= Stated exercise =
Update everything from the line containing "Where should I click to: Click Excel" down to the end of the records, changing "Date Range" to "Time Range" and leaving all else as it is.
## START Data provided
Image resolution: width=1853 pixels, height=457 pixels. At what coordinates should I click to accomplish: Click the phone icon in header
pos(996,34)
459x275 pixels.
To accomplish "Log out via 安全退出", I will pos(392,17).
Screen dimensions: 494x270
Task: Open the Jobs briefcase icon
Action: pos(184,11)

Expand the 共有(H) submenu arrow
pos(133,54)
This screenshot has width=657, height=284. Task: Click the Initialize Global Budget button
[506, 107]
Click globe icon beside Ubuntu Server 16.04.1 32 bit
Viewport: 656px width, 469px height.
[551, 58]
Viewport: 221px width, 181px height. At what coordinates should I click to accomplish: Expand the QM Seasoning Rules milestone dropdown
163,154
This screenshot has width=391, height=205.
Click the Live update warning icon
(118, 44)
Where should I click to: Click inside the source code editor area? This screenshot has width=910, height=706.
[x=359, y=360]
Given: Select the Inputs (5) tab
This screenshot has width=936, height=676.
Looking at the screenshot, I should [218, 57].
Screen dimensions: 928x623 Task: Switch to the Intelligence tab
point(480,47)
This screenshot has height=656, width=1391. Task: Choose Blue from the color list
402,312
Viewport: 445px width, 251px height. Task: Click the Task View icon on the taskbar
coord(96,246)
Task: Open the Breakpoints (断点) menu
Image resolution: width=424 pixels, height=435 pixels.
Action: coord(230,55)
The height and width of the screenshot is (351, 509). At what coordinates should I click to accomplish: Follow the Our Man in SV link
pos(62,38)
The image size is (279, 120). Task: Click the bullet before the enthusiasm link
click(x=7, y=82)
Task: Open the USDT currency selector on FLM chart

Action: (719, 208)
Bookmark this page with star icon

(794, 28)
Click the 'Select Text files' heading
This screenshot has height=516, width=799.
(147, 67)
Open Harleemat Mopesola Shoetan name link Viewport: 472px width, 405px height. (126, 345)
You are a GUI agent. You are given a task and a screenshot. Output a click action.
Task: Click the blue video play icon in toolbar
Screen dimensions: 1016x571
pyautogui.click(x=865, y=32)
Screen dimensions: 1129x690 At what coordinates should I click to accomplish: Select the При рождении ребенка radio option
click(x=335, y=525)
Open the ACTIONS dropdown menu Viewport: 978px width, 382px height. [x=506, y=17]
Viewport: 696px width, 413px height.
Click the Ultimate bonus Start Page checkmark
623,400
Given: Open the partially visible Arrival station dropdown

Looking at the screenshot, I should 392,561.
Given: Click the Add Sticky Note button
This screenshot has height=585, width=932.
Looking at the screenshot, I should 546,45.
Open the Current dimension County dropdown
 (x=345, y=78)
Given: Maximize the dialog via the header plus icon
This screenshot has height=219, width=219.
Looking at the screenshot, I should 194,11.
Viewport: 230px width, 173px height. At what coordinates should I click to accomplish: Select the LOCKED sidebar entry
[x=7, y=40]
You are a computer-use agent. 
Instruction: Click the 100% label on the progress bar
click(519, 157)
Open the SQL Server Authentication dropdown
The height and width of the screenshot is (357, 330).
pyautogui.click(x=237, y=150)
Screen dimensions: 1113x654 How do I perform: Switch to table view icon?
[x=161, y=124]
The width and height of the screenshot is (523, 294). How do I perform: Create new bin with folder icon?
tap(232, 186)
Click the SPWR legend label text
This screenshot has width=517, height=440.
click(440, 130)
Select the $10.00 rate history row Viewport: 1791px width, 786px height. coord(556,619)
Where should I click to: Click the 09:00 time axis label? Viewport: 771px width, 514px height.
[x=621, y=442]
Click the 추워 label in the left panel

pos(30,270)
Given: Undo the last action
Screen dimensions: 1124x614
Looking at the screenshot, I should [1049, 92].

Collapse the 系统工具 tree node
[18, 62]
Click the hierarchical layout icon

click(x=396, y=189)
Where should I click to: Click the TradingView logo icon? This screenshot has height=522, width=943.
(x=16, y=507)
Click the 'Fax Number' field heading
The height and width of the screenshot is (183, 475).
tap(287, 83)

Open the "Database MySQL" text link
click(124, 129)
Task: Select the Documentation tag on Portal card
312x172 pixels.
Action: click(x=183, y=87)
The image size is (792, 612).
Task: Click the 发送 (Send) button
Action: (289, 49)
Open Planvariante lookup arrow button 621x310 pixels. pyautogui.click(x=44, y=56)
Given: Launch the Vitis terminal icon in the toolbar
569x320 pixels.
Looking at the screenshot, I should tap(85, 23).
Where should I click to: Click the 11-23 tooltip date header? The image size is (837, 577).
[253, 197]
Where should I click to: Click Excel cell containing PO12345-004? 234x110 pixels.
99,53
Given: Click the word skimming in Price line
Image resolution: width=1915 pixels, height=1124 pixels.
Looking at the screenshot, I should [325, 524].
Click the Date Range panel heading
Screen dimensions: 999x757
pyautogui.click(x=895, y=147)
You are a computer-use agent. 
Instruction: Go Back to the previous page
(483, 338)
## END Data provided
= Complete response =
Where should I click to: Click Excel cell containing PO12345-004? 234x110 pixels.
99,53
Given: Click the word skimming in Price line
Image resolution: width=1915 pixels, height=1124 pixels.
Looking at the screenshot, I should [325, 524].
Click the Time Range panel heading
Screen dimensions: 999x757
pyautogui.click(x=895, y=147)
You are a computer-use agent. 
Instruction: Go Back to the previous page
(483, 338)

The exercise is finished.